From the standpoint of developmental psychology, there have been several different sets of theories regarding the process of thinking in early adulthood. While the majority of sources hold consensus that the development of thought processes within human beings is complete in adolescence, there are also theories that a stage of cognitive development lies beyond the conventional wisdom to include what is commonly referred to as a post formal stage, which, simply put, involves the human mind processing thought beyond logic and being able to critically analyze, evaluate various options, and choose an option based upon analysis (Arack).
In this essay, the question of whether or not the post formal stage exists will be answered. To begin, an irony occurred to the researcher in the consideration of the answer to this question itself, and that irony is the fact that in order to be able to answer the question, the ability to analyze various pieces of information on their merit and develop an opinion/answer to this question seems to indicate the existence of post formal stages in itself.
If everything past adolescence was acted upon based on what was formed in the mind up to the time of adolescence, it is doubtful that this essay would have much substance at all.
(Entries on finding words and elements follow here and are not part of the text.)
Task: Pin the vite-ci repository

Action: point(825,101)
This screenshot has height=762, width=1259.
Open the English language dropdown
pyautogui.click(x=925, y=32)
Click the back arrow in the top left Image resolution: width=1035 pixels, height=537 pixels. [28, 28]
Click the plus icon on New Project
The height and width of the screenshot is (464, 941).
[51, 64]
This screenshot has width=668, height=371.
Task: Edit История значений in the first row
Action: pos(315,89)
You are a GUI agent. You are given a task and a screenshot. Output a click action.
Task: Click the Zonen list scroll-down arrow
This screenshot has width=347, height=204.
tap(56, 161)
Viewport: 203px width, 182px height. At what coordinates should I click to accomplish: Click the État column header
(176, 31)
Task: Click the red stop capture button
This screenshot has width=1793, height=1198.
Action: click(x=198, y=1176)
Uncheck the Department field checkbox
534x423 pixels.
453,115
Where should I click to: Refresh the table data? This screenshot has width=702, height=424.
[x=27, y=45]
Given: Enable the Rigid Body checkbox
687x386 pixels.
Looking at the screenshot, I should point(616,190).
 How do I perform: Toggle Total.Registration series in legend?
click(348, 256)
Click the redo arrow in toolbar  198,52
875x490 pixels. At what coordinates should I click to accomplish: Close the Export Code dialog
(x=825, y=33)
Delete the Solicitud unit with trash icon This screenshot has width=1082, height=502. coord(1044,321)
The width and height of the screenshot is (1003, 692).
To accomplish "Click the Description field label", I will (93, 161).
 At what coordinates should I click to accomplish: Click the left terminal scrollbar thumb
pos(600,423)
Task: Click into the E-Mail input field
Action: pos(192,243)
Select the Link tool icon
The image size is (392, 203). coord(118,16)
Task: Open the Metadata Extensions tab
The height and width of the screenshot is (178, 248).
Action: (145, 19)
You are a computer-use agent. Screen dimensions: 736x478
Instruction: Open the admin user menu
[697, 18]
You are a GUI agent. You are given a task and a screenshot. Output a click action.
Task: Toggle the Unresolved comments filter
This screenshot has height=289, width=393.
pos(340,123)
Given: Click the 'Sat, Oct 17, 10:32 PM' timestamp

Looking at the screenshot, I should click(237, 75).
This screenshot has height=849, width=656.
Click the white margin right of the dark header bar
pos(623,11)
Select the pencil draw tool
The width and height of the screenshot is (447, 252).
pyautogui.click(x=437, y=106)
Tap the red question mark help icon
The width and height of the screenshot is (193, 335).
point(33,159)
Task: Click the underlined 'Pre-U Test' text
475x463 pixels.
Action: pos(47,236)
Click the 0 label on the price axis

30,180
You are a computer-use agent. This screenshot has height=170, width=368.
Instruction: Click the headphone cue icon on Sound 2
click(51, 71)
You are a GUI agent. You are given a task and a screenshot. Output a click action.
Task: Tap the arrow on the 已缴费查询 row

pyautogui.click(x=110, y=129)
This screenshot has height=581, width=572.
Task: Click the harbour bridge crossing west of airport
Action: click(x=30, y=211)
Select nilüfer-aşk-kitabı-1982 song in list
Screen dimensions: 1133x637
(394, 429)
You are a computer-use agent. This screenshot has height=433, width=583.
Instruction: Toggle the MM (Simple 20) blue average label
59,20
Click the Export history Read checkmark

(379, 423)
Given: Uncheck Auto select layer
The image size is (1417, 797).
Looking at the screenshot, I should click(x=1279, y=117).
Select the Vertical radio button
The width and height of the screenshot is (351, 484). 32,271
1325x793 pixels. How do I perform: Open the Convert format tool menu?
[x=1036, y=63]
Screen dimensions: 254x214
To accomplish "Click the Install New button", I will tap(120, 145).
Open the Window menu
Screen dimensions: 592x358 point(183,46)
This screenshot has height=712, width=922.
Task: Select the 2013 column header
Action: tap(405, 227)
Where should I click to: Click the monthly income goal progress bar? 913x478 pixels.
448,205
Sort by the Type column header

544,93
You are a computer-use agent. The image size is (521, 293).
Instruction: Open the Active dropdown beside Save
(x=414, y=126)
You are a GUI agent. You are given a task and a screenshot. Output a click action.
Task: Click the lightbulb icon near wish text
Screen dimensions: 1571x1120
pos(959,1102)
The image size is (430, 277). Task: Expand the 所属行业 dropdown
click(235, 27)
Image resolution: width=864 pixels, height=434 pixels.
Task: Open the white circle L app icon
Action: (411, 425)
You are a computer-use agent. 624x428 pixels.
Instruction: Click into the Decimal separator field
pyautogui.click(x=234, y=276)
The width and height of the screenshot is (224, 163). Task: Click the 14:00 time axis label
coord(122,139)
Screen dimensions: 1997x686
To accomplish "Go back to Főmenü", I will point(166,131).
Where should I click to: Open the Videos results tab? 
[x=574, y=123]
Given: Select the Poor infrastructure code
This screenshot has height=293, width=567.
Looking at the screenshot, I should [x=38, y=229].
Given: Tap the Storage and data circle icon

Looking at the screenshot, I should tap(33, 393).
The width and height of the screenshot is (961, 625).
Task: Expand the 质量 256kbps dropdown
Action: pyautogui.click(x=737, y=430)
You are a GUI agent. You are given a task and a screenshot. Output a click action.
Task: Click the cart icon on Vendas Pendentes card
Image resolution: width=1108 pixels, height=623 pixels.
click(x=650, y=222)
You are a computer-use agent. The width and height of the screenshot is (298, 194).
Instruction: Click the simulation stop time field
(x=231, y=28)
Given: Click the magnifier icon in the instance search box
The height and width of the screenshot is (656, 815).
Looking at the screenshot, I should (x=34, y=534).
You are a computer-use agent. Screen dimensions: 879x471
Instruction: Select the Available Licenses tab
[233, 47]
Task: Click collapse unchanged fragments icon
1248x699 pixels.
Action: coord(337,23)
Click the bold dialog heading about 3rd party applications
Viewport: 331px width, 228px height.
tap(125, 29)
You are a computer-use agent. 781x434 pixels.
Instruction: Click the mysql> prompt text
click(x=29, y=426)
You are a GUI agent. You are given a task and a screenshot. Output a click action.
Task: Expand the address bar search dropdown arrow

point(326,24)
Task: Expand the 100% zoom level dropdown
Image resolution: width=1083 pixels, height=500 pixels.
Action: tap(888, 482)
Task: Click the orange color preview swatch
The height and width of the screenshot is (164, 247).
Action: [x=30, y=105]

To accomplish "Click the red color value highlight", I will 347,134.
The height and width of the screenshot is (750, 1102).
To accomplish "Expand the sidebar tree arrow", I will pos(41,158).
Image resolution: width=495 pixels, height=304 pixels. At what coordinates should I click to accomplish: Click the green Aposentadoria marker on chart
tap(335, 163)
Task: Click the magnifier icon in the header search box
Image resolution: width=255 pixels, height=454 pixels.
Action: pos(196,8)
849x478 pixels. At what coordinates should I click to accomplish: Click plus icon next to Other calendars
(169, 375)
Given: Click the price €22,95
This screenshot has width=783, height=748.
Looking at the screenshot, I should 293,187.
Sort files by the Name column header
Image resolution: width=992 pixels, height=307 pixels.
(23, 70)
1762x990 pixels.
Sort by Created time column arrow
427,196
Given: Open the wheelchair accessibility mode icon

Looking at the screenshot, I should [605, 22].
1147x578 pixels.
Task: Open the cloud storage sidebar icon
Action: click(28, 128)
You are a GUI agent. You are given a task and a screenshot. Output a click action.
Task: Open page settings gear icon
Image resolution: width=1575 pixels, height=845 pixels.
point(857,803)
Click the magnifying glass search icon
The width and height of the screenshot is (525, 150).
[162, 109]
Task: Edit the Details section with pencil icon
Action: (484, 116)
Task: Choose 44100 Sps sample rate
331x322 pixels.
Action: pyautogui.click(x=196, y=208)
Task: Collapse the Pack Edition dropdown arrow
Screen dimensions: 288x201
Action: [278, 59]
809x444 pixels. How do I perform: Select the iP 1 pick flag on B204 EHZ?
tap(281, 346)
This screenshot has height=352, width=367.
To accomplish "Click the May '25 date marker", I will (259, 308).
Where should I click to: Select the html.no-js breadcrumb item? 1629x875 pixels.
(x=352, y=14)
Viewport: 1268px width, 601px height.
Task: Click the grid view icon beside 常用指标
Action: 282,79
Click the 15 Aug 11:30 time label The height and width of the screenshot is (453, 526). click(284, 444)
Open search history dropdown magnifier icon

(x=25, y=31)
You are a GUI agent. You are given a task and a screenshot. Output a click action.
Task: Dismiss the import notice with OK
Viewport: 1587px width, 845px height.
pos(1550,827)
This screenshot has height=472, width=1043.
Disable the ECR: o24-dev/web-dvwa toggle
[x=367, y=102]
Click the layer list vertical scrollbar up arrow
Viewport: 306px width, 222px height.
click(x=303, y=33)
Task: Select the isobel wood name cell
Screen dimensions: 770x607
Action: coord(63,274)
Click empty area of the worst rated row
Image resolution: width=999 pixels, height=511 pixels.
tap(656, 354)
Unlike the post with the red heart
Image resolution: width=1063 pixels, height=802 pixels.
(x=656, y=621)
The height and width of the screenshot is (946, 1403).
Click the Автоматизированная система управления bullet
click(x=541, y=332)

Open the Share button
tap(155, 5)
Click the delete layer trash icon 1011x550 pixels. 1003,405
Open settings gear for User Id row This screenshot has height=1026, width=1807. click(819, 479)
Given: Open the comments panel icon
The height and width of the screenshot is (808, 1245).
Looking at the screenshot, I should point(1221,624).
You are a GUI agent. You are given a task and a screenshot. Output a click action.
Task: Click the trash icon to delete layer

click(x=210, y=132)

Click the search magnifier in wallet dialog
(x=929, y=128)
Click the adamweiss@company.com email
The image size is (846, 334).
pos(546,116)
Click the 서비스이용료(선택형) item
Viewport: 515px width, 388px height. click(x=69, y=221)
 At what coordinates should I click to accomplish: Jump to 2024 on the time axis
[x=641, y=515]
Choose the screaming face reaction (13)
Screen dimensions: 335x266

Going beyond the theoretical, however, the researcher will now justify the assertion that post formal exists. The very essence of the human experience indicates that post formal is something that plays a vital role in human development, from birth to adulthood and into old age.
This is evidenced by the fact that many people find themselves changing their opinions on a virtually endless number of topics and situations as their life experience increases, outwardly defeating the idea that we are on a sort of psychological auto-pilot once adulthood approaches and that the mind at that point is merely a clearinghouse for thoughts, with no ability to change thought processes.
Another key consideration and evidence of post formal existence are the many examples of people who learn skills and pursue additional education late in life, which would be impossible if the mind were not able to embrace new ideas and information, referred to by those who are advocates of the existence of post formal as “shifting gears” (Arack). In closing, both from the standpoints of example and academic research, there is sufficient evidence to support the existence of post formal stages. While many of the complexities of the human mind may never be understood, this seems to be something that can be objectively proven.